◆ **PROBLEM TO SOLVE**
Please write out all the items again, substituting "Display size" for "Screen dimensions" and leaving everything else as it is.

Records excerpted from a collection

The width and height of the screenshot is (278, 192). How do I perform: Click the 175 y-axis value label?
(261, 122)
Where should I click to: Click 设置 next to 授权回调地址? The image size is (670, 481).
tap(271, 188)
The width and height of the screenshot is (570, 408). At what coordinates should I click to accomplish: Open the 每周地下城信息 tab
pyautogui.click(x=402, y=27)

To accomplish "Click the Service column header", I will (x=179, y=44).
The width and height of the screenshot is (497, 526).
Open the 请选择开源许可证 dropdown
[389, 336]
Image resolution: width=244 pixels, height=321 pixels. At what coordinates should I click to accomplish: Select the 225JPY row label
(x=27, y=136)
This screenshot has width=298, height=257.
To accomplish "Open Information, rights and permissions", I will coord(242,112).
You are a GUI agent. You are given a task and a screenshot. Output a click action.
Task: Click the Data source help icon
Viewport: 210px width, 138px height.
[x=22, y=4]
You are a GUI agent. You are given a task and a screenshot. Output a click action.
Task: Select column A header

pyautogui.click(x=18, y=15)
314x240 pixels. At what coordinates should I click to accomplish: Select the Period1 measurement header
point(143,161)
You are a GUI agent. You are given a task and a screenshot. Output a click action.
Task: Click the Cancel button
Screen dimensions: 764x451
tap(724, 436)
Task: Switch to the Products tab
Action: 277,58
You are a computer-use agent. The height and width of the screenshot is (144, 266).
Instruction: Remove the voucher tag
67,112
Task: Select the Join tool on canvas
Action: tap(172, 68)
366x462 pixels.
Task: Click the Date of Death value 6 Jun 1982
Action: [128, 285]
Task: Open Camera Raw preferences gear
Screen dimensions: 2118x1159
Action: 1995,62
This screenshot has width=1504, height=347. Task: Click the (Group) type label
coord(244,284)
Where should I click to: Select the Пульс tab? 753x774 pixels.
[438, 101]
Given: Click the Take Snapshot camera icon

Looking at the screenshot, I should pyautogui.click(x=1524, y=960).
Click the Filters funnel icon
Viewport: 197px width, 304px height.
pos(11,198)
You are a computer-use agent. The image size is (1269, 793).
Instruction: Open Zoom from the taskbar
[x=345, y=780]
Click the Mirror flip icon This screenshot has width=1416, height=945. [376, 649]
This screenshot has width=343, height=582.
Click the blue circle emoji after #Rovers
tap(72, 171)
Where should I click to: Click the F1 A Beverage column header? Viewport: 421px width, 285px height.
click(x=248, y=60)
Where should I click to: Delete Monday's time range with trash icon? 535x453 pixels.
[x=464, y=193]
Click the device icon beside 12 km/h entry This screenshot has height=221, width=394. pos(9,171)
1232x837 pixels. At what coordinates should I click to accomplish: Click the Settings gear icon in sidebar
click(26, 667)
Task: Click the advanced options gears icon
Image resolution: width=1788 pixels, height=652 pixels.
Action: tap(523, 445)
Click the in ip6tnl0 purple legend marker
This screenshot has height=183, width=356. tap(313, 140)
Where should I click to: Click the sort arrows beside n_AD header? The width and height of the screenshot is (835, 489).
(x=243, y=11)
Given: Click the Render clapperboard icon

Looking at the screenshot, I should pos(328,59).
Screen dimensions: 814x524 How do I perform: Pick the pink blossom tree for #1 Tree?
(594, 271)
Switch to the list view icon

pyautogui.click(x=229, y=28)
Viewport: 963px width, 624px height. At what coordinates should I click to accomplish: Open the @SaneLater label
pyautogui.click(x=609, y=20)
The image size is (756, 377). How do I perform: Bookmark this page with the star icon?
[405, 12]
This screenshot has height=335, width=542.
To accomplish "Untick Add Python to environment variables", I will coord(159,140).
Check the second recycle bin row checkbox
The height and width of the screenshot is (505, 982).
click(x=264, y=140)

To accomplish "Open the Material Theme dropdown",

◆ **REPLY**
The width and height of the screenshot is (278, 192). How do I perform: Click the 175 y-axis value label?
(261, 122)
Where should I click to: Click 设置 next to 授权回调地址? The image size is (670, 481).
tap(271, 188)
The width and height of the screenshot is (570, 408). At what coordinates should I click to accomplish: Open the 每周地下城信息 tab
pyautogui.click(x=402, y=27)

To accomplish "Click the Service column header", I will (x=179, y=44).
The width and height of the screenshot is (497, 526).
Open the 请选择开源许可证 dropdown
[389, 336]
Image resolution: width=244 pixels, height=321 pixels. At what coordinates should I click to accomplish: Select the 225JPY row label
(x=27, y=136)
This screenshot has width=298, height=257.
To accomplish "Open Information, rights and permissions", I will coord(242,112).
You are a GUI agent. You are given a task and a screenshot. Output a click action.
Task: Click the Data source help icon
Viewport: 210px width, 138px height.
[x=22, y=4]
You are a GUI agent. You are given a task and a screenshot. Output a click action.
Task: Select column A header

pyautogui.click(x=18, y=15)
314x240 pixels. At what coordinates should I click to accomplish: Select the Period1 measurement header
point(143,161)
You are a GUI agent. You are given a task and a screenshot. Output a click action.
Task: Click the Cancel button
Display size: 764x451
tap(724, 436)
Task: Switch to the Products tab
Action: 277,58
You are a computer-use agent. The height and width of the screenshot is (144, 266).
Instruction: Remove the voucher tag
67,112
Task: Select the Join tool on canvas
Action: tap(172, 68)
366x462 pixels.
Task: Click the Date of Death value 6 Jun 1982
Action: [128, 285]
Task: Open Camera Raw preferences gear
Display size: 2118x1159
Action: 1995,62
This screenshot has width=1504, height=347. Task: Click the (Group) type label
coord(244,284)
Where should I click to: Select the Пульс tab? 753x774 pixels.
[438, 101]
Given: Click the Take Snapshot camera icon

Looking at the screenshot, I should pyautogui.click(x=1524, y=960).
Click the Filters funnel icon
Viewport: 197px width, 304px height.
pos(11,198)
You are a computer-use agent. The image size is (1269, 793).
Instruction: Open Zoom from the taskbar
[x=345, y=780]
Click the Mirror flip icon This screenshot has width=1416, height=945. [376, 649]
This screenshot has width=343, height=582.
Click the blue circle emoji after #Rovers
tap(72, 171)
Where should I click to: Click the F1 A Beverage column header? Viewport: 421px width, 285px height.
click(x=248, y=60)
Where should I click to: Delete Monday's time range with trash icon? 535x453 pixels.
[x=464, y=193]
Click the device icon beside 12 km/h entry This screenshot has height=221, width=394. pos(9,171)
1232x837 pixels. At what coordinates should I click to accomplish: Click the Settings gear icon in sidebar
click(26, 667)
Task: Click the advanced options gears icon
Image resolution: width=1788 pixels, height=652 pixels.
Action: tap(523, 445)
Click the in ip6tnl0 purple legend marker
This screenshot has height=183, width=356. tap(313, 140)
Where should I click to: Click the sort arrows beside n_AD header? The width and height of the screenshot is (835, 489).
(x=243, y=11)
Given: Click the Render clapperboard icon

Looking at the screenshot, I should pos(328,59).
Display size: 814x524 How do I perform: Pick the pink blossom tree for #1 Tree?
(594, 271)
Switch to the list view icon

pyautogui.click(x=229, y=28)
Viewport: 963px width, 624px height. At what coordinates should I click to accomplish: Open the @SaneLater label
pyautogui.click(x=609, y=20)
The image size is (756, 377). How do I perform: Bookmark this page with the star icon?
[405, 12]
This screenshot has height=335, width=542.
To accomplish "Untick Add Python to environment variables", I will coord(159,140).
Check the second recycle bin row checkbox
The height and width of the screenshot is (505, 982).
click(x=264, y=140)

To accomplish "Open the Material Theme dropdown",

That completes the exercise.